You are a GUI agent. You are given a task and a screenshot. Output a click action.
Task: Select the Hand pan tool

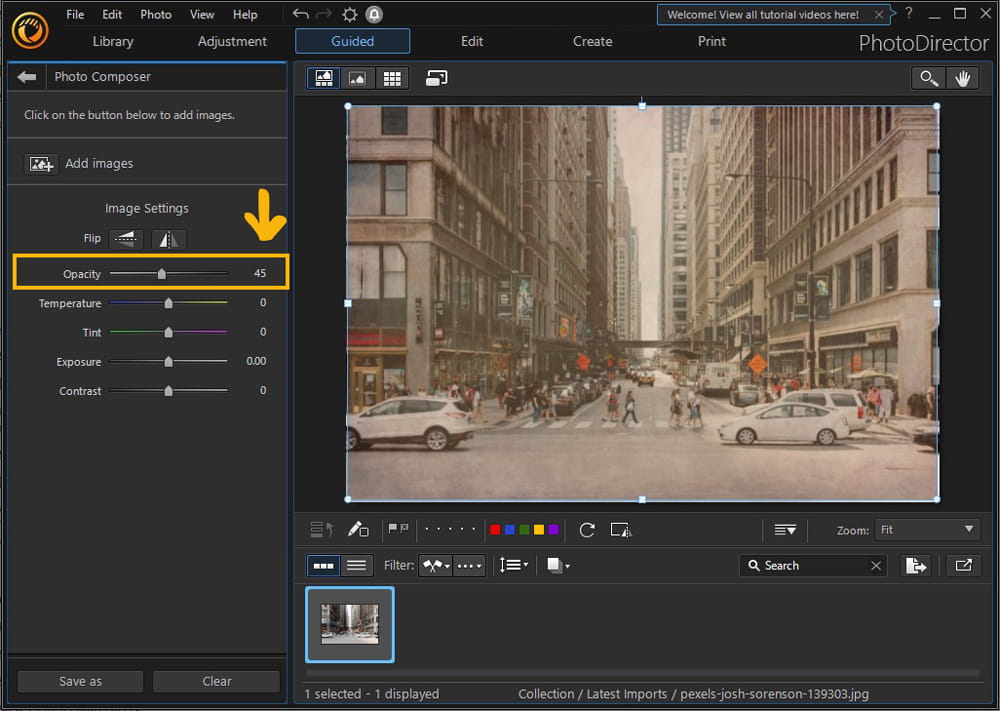(962, 78)
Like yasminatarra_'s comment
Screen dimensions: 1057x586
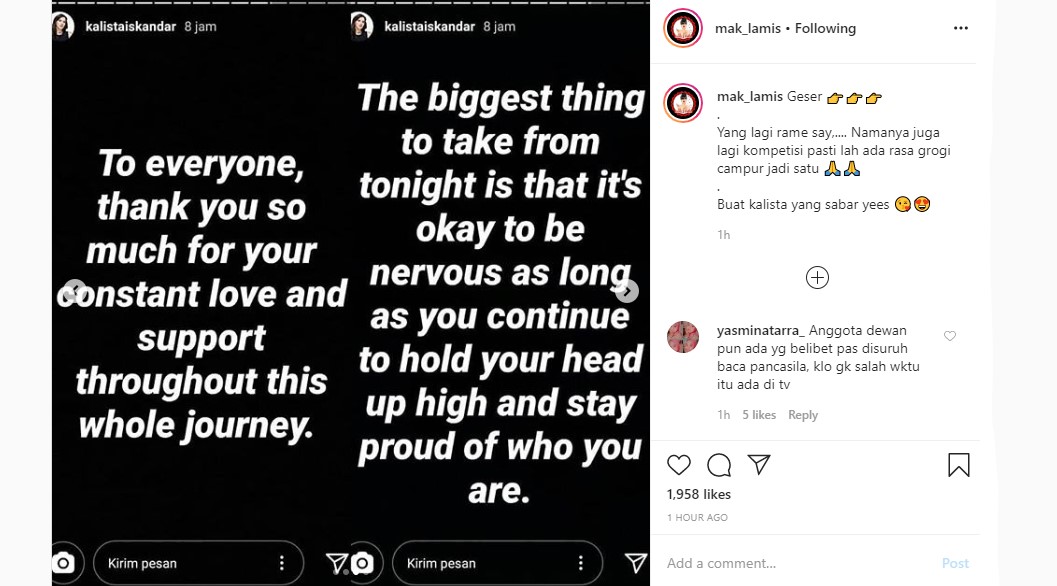950,336
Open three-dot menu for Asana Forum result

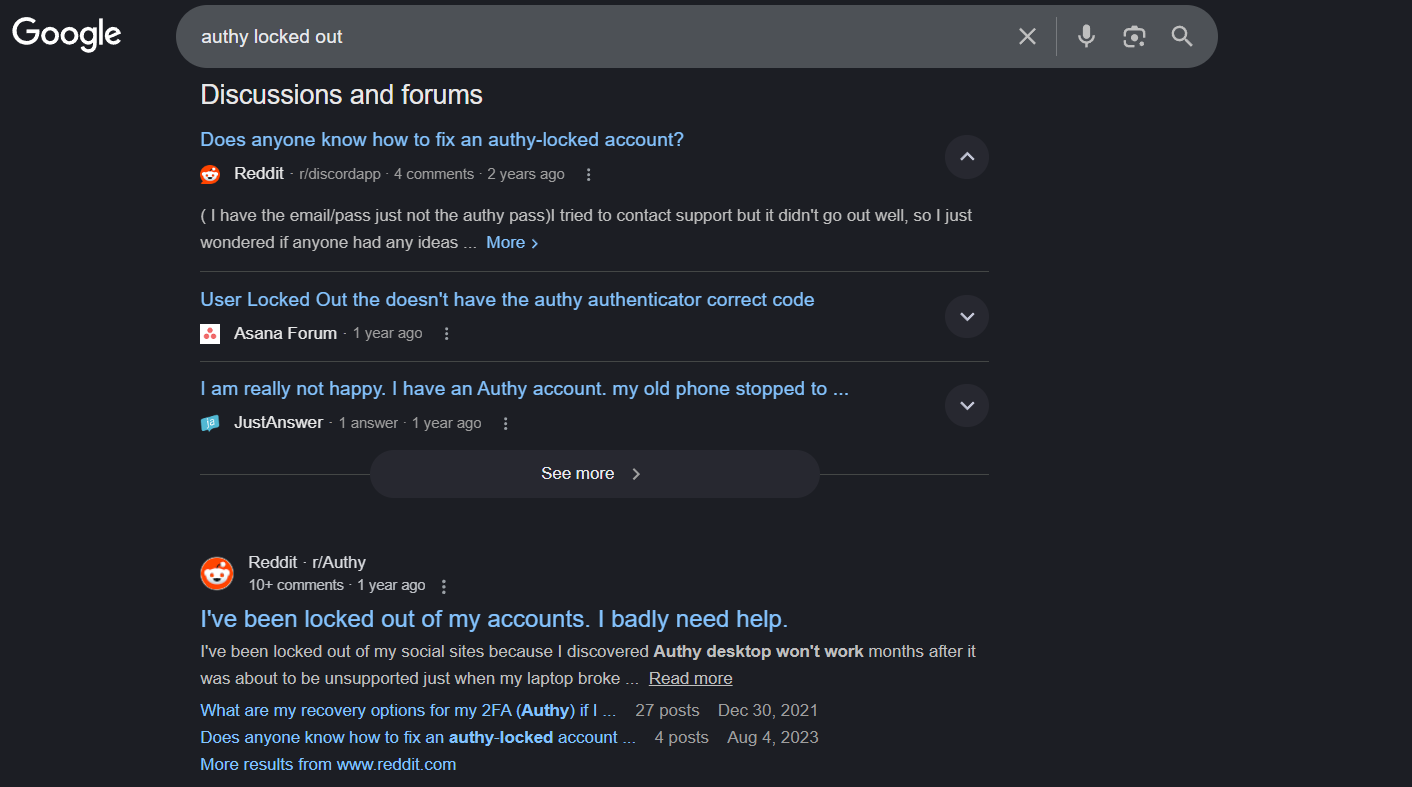coord(447,334)
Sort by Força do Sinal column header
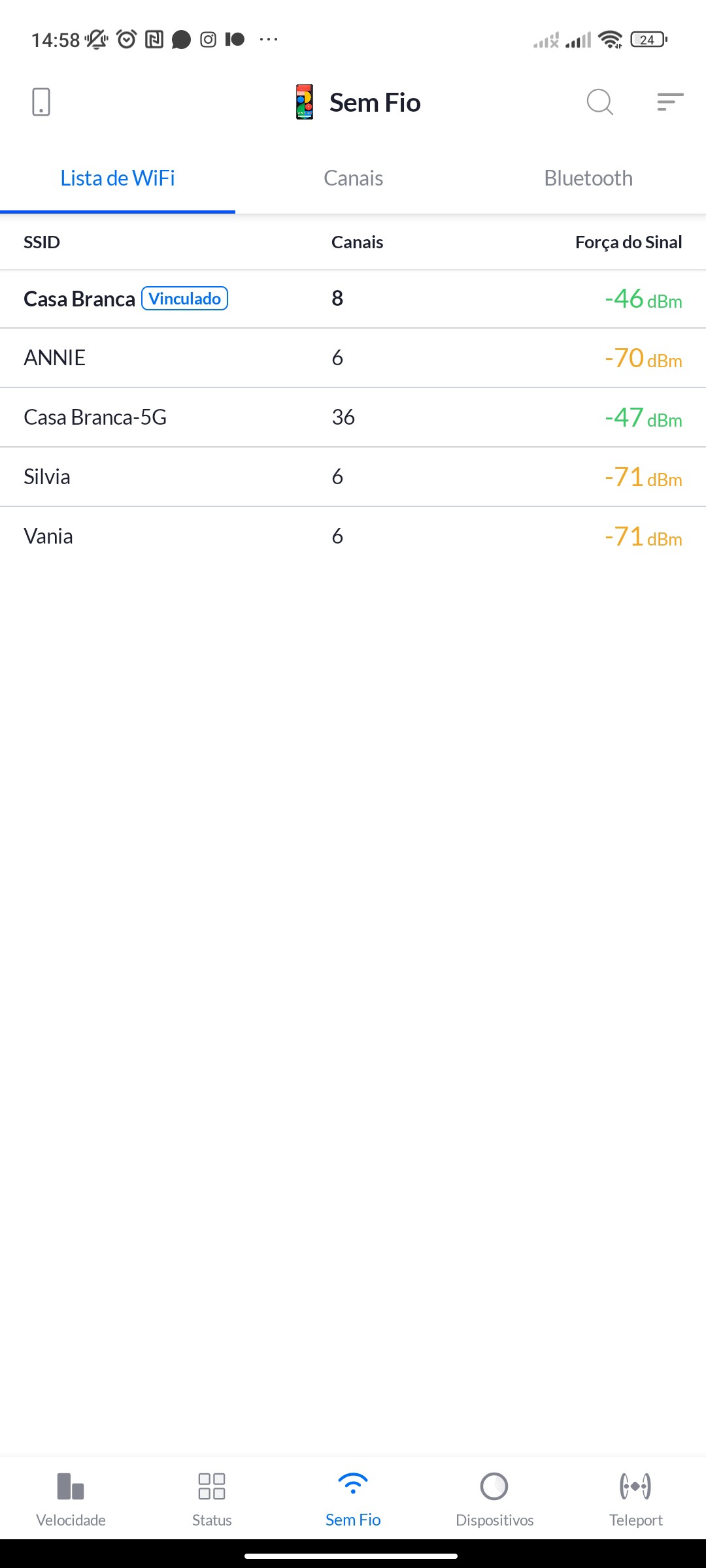Image resolution: width=706 pixels, height=1568 pixels. coord(628,242)
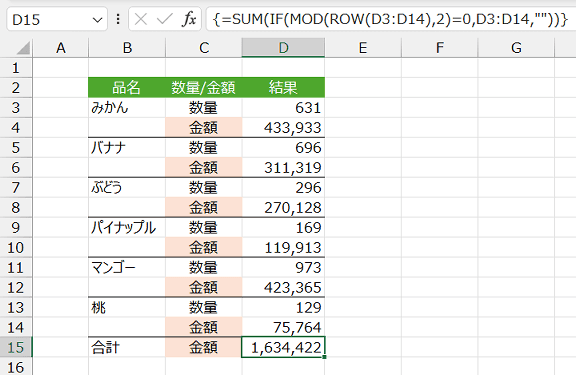Select column B header
The image size is (576, 375).
click(x=127, y=48)
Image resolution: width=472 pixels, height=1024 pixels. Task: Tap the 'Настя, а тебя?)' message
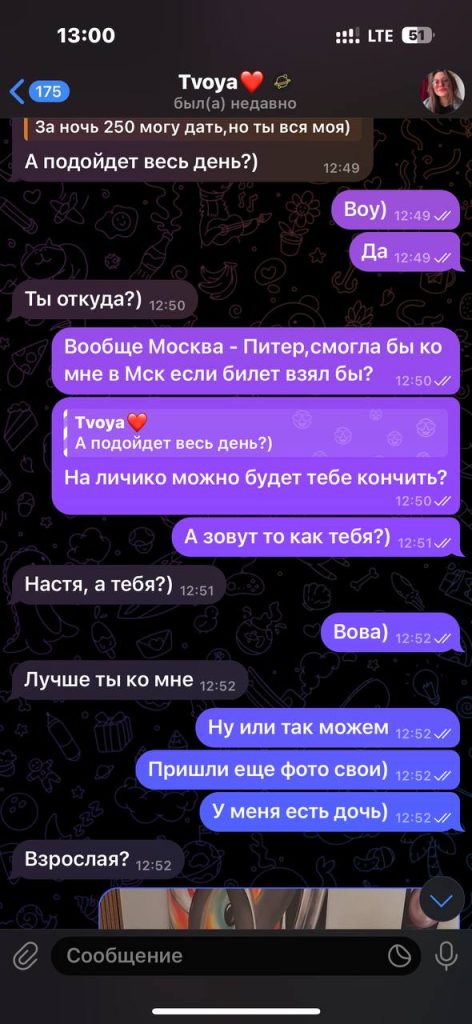click(119, 586)
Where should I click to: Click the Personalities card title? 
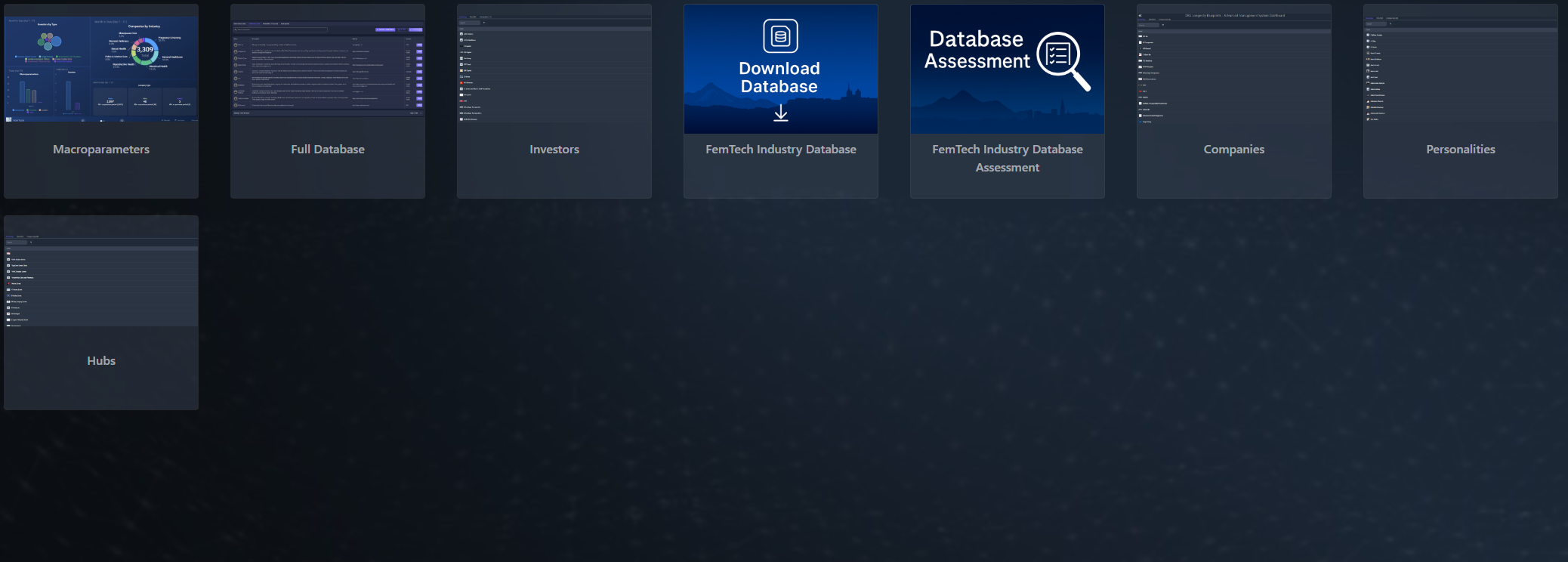pyautogui.click(x=1461, y=150)
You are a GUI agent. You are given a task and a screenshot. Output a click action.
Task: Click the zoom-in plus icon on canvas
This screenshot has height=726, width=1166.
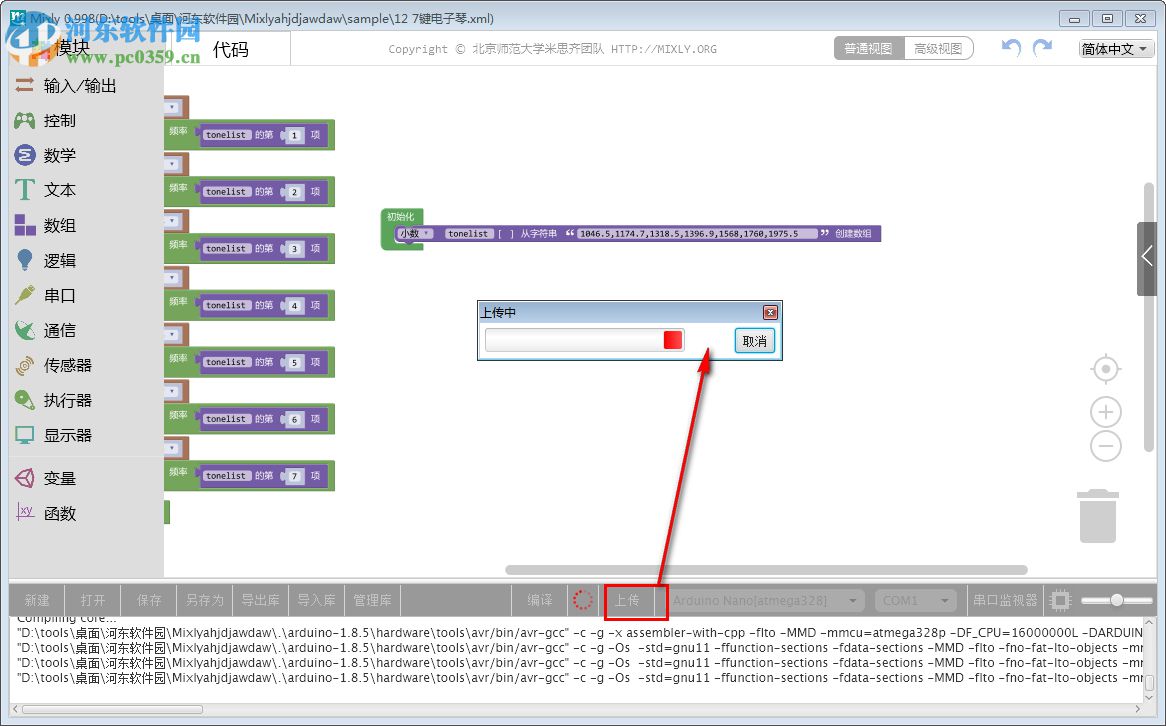[x=1105, y=411]

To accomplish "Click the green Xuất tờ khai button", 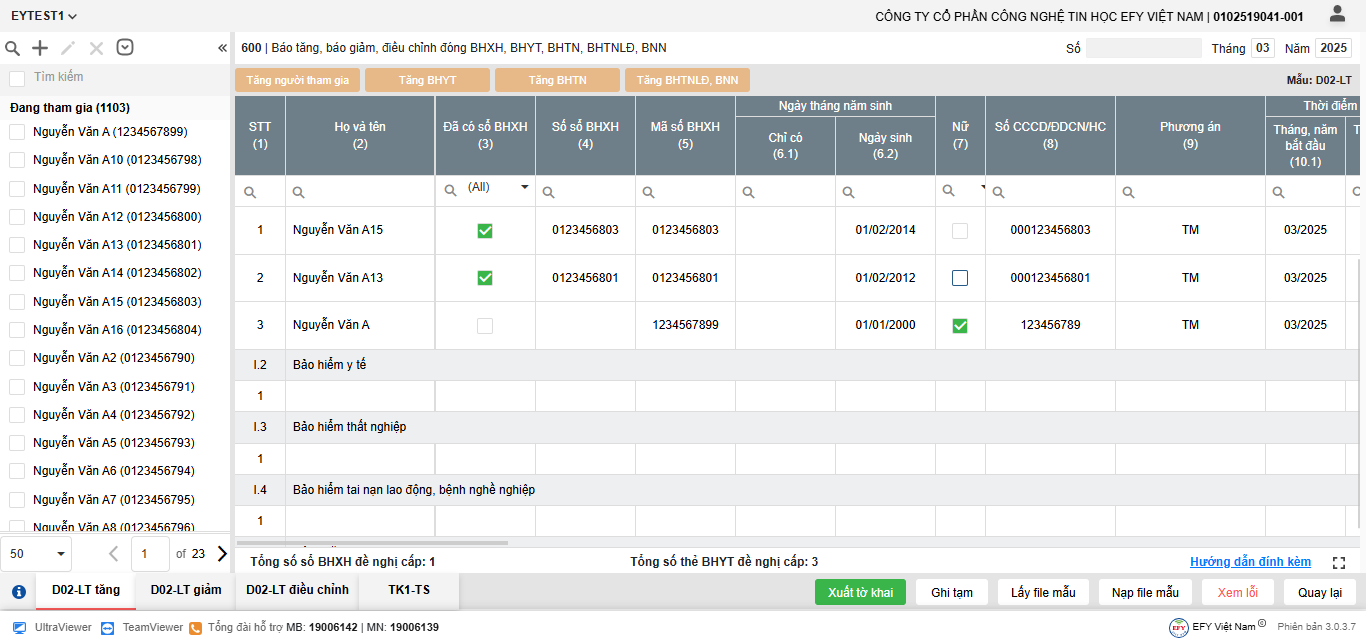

+++

WHAT YOU ARE ASKED TO DO: Every line above is to be returned exactly, with its pictures removed.

RESPONSE FOR THIS EXERCISE:
You are a GUI agent. You are given a task and a screenshot. Output a click action.
Task: Select the Hand pan tool

(962, 78)
Like yasminatarra_'s comment
Screen dimensions: 1057x586
950,336
Open three-dot menu for Asana Forum result

coord(447,334)
Sort by Força do Sinal column header
Image resolution: width=706 pixels, height=1568 pixels. coord(628,242)
Select column B header
The image size is (576, 375).
click(x=127, y=48)
Image resolution: width=472 pixels, height=1024 pixels. Task: Tap the 'Настя, а тебя?)' message
click(119, 586)
Where should I click to: Click the Personalities card title? 
pyautogui.click(x=1461, y=150)
You are a GUI agent. You are given a task and a screenshot. Output a click action.
Task: Click the zoom-in plus icon on canvas
This screenshot has height=726, width=1166.
[x=1105, y=411]

To accomplish "Click the green Xuất tờ khai button", 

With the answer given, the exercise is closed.